Privacy in Cryptocurrencies: An Overview
(This article is part of a series whose later parts can be found here and here.)
Cryptocurrencies are often portrayed as anonymous in the media, yet other articles suggest that they can be traced more easily than ordinary fiat currencies like the dollar. To reconcile these two narratives, it is important to understand: What does it mean for a cryptocurrency to be private? The question is harder to answer than it appears, because privacy can mean many different things in blockchains. To be a more informed developer, investor, or participant in cryptocurrencies, it is important to understand what privacy actually means in a cryptoeconomic system. We wrote this post to share our perspective on this skill.

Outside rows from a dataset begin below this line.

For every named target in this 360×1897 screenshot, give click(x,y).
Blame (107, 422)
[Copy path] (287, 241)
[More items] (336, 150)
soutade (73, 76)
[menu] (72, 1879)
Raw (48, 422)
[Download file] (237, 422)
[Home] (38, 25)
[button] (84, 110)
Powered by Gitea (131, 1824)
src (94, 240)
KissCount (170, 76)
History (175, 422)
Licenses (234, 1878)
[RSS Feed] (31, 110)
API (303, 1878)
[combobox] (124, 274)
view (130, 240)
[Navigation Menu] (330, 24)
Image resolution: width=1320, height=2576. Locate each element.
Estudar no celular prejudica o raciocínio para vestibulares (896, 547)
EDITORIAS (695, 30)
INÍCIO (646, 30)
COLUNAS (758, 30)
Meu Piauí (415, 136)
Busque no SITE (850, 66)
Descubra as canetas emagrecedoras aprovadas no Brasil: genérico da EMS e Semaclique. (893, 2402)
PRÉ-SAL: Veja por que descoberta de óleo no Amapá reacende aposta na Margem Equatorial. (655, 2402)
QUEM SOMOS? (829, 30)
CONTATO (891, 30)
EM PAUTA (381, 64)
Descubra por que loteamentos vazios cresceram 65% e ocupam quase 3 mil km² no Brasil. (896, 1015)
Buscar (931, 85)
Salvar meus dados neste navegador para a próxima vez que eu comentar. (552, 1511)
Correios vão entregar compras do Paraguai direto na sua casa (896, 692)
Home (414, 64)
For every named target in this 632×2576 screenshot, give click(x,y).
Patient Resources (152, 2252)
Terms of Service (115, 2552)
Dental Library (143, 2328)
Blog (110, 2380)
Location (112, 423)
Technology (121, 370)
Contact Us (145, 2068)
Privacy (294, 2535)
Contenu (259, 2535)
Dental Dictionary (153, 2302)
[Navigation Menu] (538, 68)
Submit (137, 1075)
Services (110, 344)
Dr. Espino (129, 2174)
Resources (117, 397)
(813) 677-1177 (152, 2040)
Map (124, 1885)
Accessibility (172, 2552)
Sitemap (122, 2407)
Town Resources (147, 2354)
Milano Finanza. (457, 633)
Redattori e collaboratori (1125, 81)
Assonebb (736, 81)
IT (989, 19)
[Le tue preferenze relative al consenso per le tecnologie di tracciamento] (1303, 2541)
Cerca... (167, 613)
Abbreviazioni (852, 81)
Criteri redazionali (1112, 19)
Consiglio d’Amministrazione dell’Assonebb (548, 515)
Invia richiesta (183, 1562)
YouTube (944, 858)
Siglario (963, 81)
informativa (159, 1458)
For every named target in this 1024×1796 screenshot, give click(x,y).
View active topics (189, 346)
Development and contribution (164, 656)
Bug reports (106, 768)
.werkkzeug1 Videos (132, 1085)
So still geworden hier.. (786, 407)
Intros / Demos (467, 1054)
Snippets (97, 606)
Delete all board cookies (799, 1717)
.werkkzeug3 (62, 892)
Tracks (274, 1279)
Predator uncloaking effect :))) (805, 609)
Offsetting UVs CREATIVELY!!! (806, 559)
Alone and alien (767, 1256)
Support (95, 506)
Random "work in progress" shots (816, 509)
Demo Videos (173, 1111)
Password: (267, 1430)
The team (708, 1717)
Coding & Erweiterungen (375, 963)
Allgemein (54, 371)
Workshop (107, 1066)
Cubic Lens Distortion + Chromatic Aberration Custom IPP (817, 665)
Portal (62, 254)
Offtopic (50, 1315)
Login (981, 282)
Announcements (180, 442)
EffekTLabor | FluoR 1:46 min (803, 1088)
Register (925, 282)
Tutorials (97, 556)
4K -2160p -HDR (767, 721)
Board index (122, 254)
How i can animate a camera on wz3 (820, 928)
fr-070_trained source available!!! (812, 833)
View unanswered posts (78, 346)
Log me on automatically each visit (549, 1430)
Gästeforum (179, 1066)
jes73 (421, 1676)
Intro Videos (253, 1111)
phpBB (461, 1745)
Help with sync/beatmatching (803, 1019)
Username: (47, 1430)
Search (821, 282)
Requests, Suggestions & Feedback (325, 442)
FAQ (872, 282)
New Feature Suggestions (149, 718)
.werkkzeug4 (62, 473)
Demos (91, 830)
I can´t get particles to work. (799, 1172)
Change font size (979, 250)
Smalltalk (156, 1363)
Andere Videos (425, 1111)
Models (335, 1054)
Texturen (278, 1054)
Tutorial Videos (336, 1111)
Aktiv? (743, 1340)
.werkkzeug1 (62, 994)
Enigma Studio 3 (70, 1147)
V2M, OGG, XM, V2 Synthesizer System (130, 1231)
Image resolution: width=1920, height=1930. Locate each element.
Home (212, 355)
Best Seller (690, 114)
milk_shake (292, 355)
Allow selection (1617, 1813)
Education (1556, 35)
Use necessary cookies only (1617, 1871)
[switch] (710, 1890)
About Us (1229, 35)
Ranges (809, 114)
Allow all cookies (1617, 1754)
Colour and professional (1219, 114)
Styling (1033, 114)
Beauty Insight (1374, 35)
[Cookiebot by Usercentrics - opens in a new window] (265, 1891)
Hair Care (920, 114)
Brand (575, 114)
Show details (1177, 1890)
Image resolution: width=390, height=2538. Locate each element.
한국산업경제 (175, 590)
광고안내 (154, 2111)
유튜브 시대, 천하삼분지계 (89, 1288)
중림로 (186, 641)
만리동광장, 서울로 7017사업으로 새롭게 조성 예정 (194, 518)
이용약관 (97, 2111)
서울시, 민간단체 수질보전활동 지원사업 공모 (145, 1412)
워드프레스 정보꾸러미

Imagine that Alice starts a Venmo account, which requires her to provide and verify her real name. Because Venmo knows her real name and can potentially share it with others, Alice loses some privacy of identity. If Bob sends Alice $20 on Venmo and shares it on her feed, then her transaction information is public, but she has some privacy over her balance to the extent that only Venmo knows it. On the other hand, suppose that Alice creates a Bitcoin address and asks Bob to instead send her $20 worth of BTC. Compared to Venmo, Alice gains some privacy of identity because her real name is not linked to her Bitcoin address. However, the fact that BTC was transferred from Bob’s address to Alice’s address as well as the final balance of Alice’s address will both be publicly visible to anyone in the world. As we can see, by using Bitcoin, Alice has gained privacy in some sense but lost it in others.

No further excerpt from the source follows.